◆ EXERCISE BRIEF
The answer must be an exact reprint of the lines from the one with "Двери с фрамугой (79, 2335)" through the final line of the data, with no pictures included.
+++ DATA PROVIDED
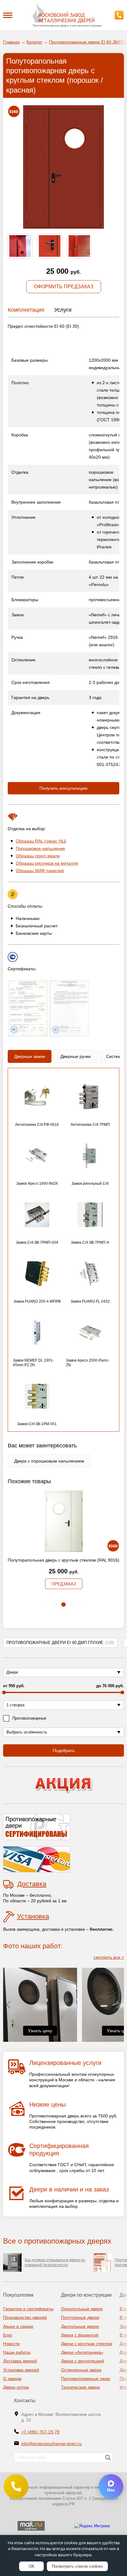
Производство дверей (25, 2317)
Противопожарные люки (85, 2378)
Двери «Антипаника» (82, 2352)
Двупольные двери (80, 2326)
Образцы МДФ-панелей (40, 870)
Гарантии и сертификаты (28, 2308)
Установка (33, 1916)
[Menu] (7, 15)
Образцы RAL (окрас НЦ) (41, 841)
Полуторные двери (80, 2317)
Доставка (31, 1884)
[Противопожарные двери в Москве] (63, 13)
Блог (7, 2335)
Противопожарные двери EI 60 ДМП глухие (60, 1642)
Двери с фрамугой (79, 2335)
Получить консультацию (63, 788)
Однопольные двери (82, 2308)
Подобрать (64, 1750)
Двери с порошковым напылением (49, 1461)
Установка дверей (21, 2369)
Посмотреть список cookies (77, 2566)
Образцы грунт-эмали (38, 855)
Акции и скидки (18, 2326)
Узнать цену (40, 2030)
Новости (11, 2343)
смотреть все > (109, 1957)
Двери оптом (16, 2387)
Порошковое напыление (40, 848)
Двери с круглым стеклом (86, 2343)
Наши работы (17, 2352)
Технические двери (80, 2387)
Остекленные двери (81, 2369)
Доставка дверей (20, 2360)
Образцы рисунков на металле (47, 863)
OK (32, 2566)
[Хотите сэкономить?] (63, 1785)
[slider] (4, 1692)
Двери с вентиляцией (82, 2360)
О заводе (12, 2378)
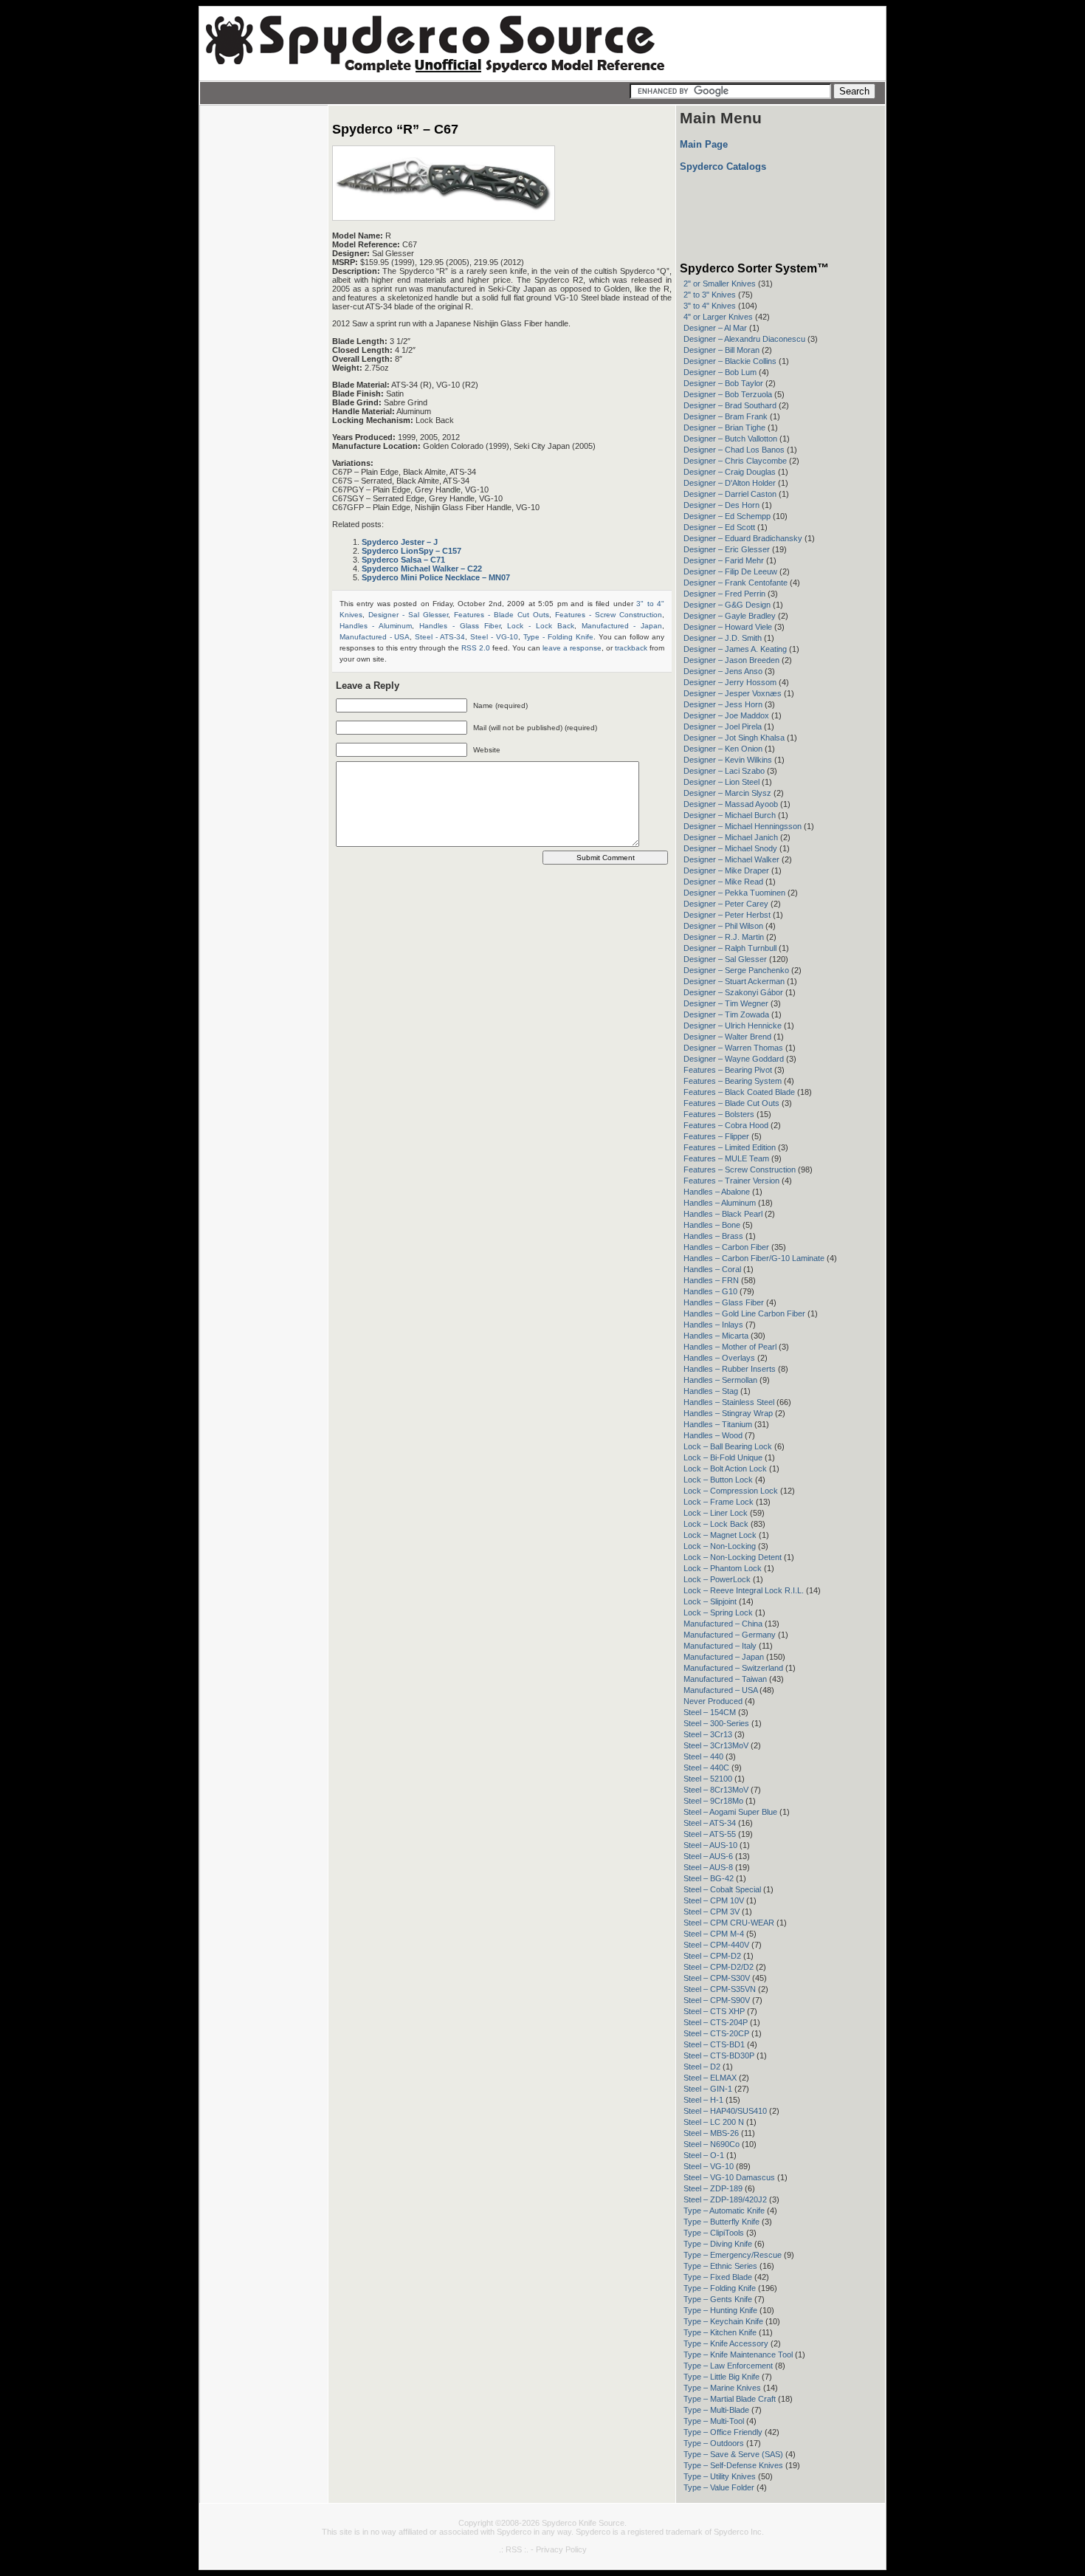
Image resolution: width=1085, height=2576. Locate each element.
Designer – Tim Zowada (726, 1014)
++++++
◆ THE COMPLETED TASK
Двери с фрамугой (79, 2335)
Получить консультацию (63, 788)
Однопольные двери (82, 2308)
Подобрать (64, 1750)
Двери с порошковым напылением (49, 1461)
Установка дверей (21, 2369)
Посмотреть список cookies (77, 2566)
Образцы грунт-эмали (38, 855)
Акции и скидки (18, 2326)
Узнать цену (40, 2030)
Новости (11, 2343)
смотреть все > (109, 1957)
Двери оптом (16, 2387)
Порошковое напыление (40, 848)
Двери с круглым стеклом (86, 2343)
Наши работы (17, 2352)
Технические двери (80, 2387)
Остекленные двери (81, 2369)
Доставка дверей (20, 2360)
Образцы рисунков на металле (47, 863)
OK (32, 2566)
[Хотите сэкономить?] (63, 1785)
[slider] (4, 1692)
Двери с вентиляцией (82, 2360)
О заводе (12, 2378)
Image resolution: width=1085, height=2576. Locate each element.
Designer – Tim Zowada (726, 1014)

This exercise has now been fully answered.